O leitor percepciona correctamente. Não há plano nenhum concretizado, nem 60 anos volvidos sobre a notificação. Nem plano nem coisa nenhuma. Excepção feita à pequena faixa alcatroada (uma estrada sem saída) junto à cerca da Escola Marquês de Pombal, onde se situava a bancada de betão armado coberta. De bairro habitacional nem um tijolo para amostra...

Curioso, não? Adiante.

Em resumo, o respeito pela letra do Decreto é completamente parcial e tendenciosamente aplicada. Senão vejamos:

- O Artigo 1º foi correctamente aplicado. Era uma cedência a título precário. A prova é visível logo pelo facto que é neste dia assinalado.
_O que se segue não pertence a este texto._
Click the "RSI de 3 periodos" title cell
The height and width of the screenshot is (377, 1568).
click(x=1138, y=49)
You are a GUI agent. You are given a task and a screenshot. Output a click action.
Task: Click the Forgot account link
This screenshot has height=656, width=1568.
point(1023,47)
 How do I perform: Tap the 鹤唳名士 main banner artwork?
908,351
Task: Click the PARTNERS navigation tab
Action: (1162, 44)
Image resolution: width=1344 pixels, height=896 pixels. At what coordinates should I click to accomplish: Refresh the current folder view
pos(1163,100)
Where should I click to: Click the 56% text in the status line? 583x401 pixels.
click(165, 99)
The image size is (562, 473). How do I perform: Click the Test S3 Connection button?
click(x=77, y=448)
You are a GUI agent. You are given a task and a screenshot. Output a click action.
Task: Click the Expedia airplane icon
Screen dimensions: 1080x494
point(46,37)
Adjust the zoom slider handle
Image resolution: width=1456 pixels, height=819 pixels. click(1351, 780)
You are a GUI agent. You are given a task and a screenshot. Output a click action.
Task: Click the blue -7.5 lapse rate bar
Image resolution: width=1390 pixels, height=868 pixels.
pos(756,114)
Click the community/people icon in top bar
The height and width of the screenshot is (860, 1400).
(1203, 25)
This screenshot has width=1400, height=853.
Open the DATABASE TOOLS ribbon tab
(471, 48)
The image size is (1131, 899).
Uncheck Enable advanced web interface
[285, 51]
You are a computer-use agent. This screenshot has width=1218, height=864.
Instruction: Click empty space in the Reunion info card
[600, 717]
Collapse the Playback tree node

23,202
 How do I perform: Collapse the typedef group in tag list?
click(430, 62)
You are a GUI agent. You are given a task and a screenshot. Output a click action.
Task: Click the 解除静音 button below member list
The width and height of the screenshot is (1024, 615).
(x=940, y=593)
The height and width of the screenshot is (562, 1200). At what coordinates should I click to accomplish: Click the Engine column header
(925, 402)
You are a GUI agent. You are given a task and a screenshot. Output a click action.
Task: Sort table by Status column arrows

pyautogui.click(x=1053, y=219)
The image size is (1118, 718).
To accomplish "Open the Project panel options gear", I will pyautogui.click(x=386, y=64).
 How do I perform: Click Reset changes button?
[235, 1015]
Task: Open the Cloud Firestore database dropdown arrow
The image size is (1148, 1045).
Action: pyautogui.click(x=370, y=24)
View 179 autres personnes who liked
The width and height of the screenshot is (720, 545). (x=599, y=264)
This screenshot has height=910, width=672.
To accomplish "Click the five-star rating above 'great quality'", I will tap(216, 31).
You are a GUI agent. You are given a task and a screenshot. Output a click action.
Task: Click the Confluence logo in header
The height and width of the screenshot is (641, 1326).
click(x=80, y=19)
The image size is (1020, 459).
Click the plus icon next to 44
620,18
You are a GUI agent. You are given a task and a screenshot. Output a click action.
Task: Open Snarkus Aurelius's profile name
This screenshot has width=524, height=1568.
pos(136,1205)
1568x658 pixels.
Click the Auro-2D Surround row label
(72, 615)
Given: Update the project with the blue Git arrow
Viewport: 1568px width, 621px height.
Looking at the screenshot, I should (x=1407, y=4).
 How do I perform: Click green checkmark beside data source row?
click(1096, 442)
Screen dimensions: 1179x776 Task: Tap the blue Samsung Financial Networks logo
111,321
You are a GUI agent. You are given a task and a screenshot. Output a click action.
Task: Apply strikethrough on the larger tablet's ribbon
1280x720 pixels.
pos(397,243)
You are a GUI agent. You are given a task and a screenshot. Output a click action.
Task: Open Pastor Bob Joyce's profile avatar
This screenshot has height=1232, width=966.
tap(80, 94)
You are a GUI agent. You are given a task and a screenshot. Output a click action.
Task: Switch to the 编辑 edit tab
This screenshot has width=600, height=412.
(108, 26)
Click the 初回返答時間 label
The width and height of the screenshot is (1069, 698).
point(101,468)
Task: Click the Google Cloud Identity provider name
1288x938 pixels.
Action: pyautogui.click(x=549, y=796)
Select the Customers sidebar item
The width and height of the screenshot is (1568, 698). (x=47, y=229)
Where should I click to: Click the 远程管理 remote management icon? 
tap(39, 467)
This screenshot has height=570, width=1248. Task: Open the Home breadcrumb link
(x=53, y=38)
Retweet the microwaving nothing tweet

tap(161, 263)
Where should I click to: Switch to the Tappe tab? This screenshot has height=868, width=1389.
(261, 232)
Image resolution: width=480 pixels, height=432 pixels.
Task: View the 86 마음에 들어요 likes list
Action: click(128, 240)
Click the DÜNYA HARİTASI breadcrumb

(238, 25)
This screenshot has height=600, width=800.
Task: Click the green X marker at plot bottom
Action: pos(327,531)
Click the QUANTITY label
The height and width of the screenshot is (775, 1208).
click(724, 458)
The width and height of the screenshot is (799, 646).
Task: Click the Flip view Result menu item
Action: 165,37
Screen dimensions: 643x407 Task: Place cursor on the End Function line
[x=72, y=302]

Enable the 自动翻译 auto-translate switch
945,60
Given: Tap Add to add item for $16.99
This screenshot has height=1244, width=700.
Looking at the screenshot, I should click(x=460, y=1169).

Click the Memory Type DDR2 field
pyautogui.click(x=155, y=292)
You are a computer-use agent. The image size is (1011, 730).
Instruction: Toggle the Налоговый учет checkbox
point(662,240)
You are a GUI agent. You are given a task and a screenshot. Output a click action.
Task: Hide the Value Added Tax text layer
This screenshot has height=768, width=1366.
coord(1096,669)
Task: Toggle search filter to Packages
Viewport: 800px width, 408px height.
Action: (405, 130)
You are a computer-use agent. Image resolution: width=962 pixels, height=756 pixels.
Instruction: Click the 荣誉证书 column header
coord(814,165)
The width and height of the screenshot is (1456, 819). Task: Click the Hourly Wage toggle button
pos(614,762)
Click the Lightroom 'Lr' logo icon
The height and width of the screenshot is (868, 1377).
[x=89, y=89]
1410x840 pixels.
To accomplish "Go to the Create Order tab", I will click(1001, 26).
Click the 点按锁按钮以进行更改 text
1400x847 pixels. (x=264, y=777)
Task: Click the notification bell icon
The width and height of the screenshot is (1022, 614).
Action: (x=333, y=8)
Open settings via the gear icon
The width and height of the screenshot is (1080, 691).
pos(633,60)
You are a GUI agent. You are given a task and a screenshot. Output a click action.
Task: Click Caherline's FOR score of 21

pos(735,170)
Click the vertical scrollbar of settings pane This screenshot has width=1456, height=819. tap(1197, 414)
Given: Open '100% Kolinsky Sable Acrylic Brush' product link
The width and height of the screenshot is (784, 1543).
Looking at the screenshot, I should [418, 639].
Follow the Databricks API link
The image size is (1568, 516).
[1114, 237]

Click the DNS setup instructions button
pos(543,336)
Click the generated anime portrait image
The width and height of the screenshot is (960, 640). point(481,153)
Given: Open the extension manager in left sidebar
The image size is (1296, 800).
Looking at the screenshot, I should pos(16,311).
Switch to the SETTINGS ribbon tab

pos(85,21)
- Com o Artigo 2º entramos na diversidade de critérios. Se por um lado é verdade que o Belenenses não foi indemnizado, o que responde à letra do Decreto, por outro também o é verdade que para o Asilo Nun’Álvares os terrenos NÃO reverteram, com todos os benefícios nele feitos, para o Asilo Nun’Álvares

Poderemos questionar a capacidade de antevisão, de previsão, ou mesmo de planeamento de quem, dirigindo o Belenenses e sabendo destes artigos, mesmo assim insistiu sempre e muito investiu na criação de instalações ímpares e acessíveis a todos para a prática desportiva e que, durante anos, albergou no seu Estádio, nas míticas Salésias, os jogos da Selecção Nacional de Futebol e as finais da Taça de Portugal.

É verificar o que nestes apontamentos assinalamos quanto a beneficiações de comodidade, utilidade e qualidade para a prática desportiva generalizada e não apenas competitiva que o Belenenses realizou nestes terrenos. E obviamente que não referimos todas, apenas as que nos pareceram mais significativas:

15/12/1926 – Concessão dos Terrenos das Salésias
05/04/1927 – Início das Obras de Construcção do Campo das Salésias
29/01/1928 – Inauguração do Campo das Salésias (ver também apontamento do dia, em 1949)
21/06/1931 – Inauguração do Primeiro Corpo de Bancadas
25/05/1934 – Inauguração da Pista de Atletismo
22/03/1936 – Inauguração da Cobertura das Bancadas
16/12/1936 – Início da Construção do Campo de Treinos
24/04/1937 – Inauguração do Relvado
12/02/1939 – Inauguração do Peão
21/10/1940 – Inauguração da Iluminação do Campo de Basquetebol
29/12/1947 – Inauguração do Ginásio
23/09/1952 – Inauguração da Sala de Troféus
09/09/1956 – Último jogo nas Salésias

A indemnização de facto não nos era devida. Em termos formais, claro. Não se pode questionar, tal é forma como está explícito no decreto.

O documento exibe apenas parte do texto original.